祖母の形見

仏壇のいちばん奥に掲げてある仏様の絵姿の、足もとあたりのところに、それはいつも置かれているのだった。
白みがかった金色の金属でできたその物体は、高さ3センチメートル、幅5センチメートルほどで、手前にむかってゆるやかに湾曲している。両端は、そこで折りとられたかのように不均衡なかたちをしていたけれども、断面にあたるはずの部分はなめらかになっていて、ちょうど海岸に落ちている、波に洗われて角が丸くなったガラスの破片のようだ。もし、これが、壊れた何かの一部だったのだとしても、その破壊はとおい昔に起きたのだろう。あるいは、本当に、海の深いところから波に流されてきたのかもしれない。
こちらがわに向いている面の上下は、うすい波形の線でふちどられていた。そして、その線にはさまれたところに、いくつかのかたちが浮き彫りになっている。これらも、もとはしっかりとした意匠だったものが、長い年月か度重なる摩擦によって表面が削られ、茫洋となってしまったように見える。
しかし、それらのかたちをたどることは、まだ可能だった。左右に配置されているのは、おそらく貝だろう。片方は巻貝、もう片方は二枚貝を模したものらしい。そして、中央に刻まれているのは......。


それは、魚をかたどった模様であるらしかった。あるいは、海豚なのかもしれない。けれども、そこには、ふつうの魚や海豚にはあるはずのないものが付加されていた。そう、人間のそれをおもわせる、腕と脚が。そして、それらの先には、両生類のものにも似た、不釣り合いに大きな、水掻きのついたらしい手と足がついているのだ。

    • -

私の父方の祖父はまだ健在で、私の実家のすぐ近くの家に住んでいます。祖母は私が2歳のときに亡くなったそうですが、そのときのことはあまりおぼえていません。それが上の文章とどう関係しているかというと、上で出てくる「物体」というのが、祖父の家の仏壇に飾られているものなのです。そして、祖母の生前をおぼえている私の兄によれば、それは、祖母がなくなる以前には仏壇には置いていなかったのだとか。なので、祖母の形見なのかもしれません。それほど派手な色や模様をしているわけではなく、どちらかというと小さいものなのに、祖父の家に行って仏壇におまいりするたびに、気になっていたのでしが。(そういえば、祖父は私たちのいたずらには比較的寛容だったのですが、いちど私が仏壇に登ってそれを取ろうとしたら、ひどく怒られました。)
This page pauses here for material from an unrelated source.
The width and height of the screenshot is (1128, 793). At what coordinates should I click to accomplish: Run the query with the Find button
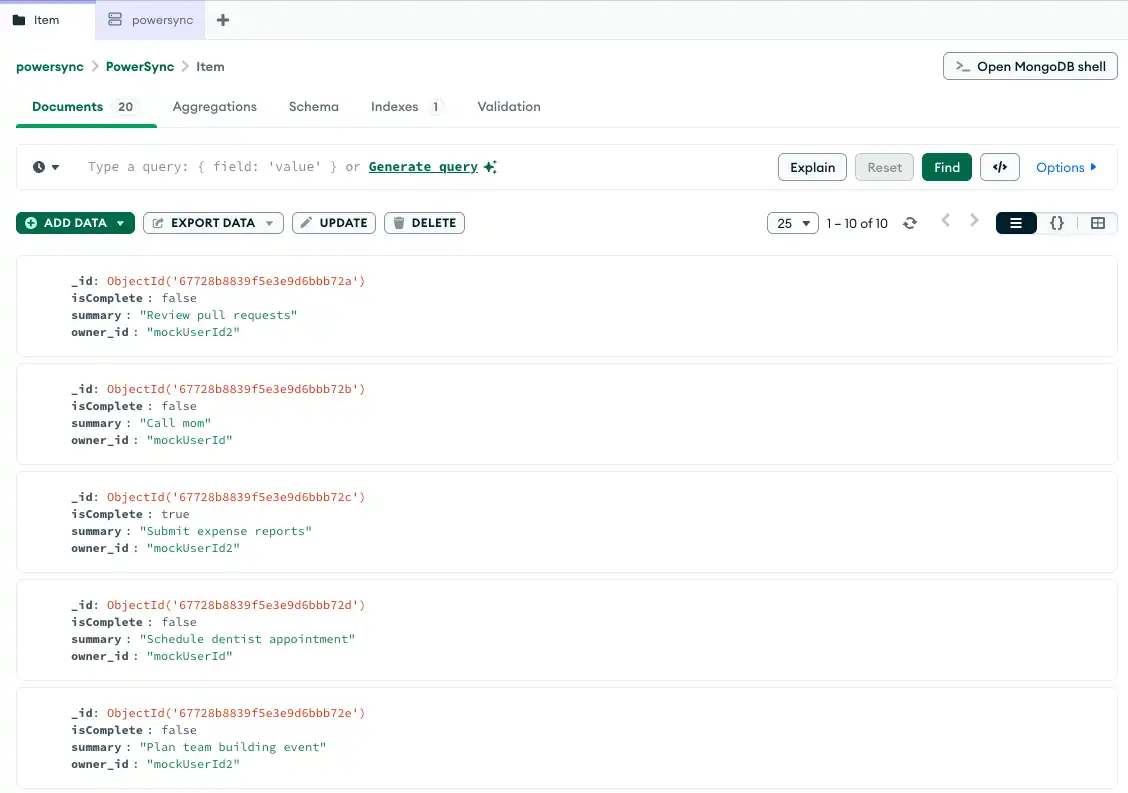(946, 167)
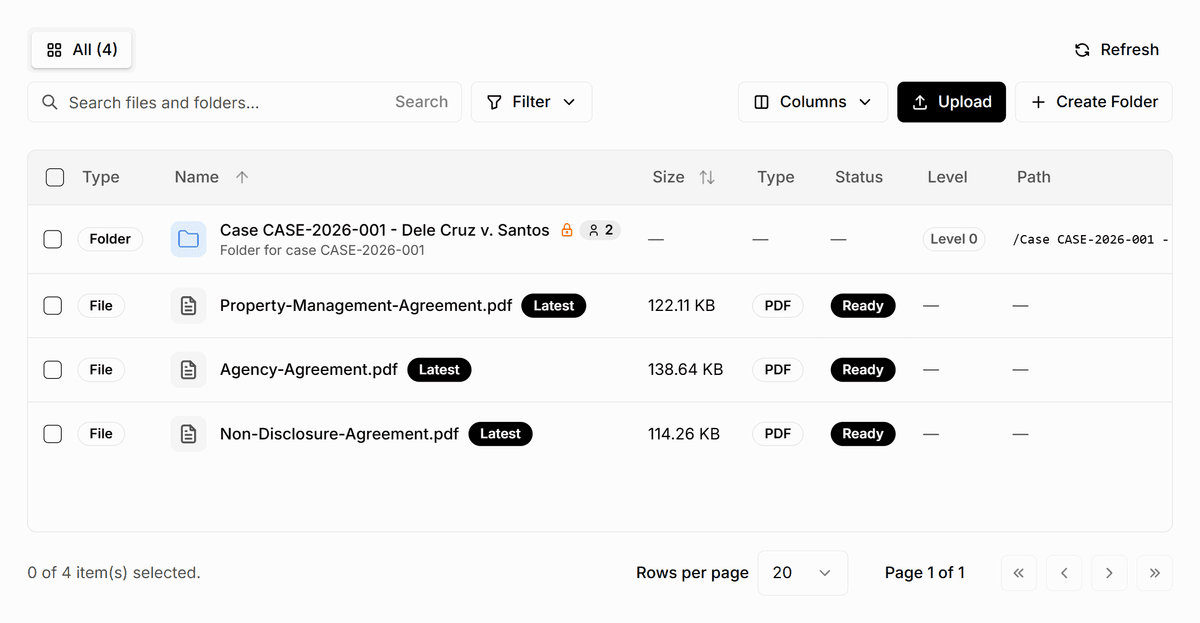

で、最近、「奄美諸島薩南諸島の民俗」という古ーい本(私が研究しようとしている楼家島の宗教行事について言及しているほぼ唯一の文献。ほんのちょっと言及してるだけだけど)を読んでいたところ、どうやら楼家島では、「装身具に貝類や奇妙な形状をした魚類の意匠をほどこす」ことがある、らしい。なにか関係がありそうな気もするのですが、たしかに父方の家系は楼家島の出身なんだけど、それは祖父のおじいさんぐらいの代のことで、祖母もそうなのかは知らないのです。こんど帰ったときに聞くことができるかな。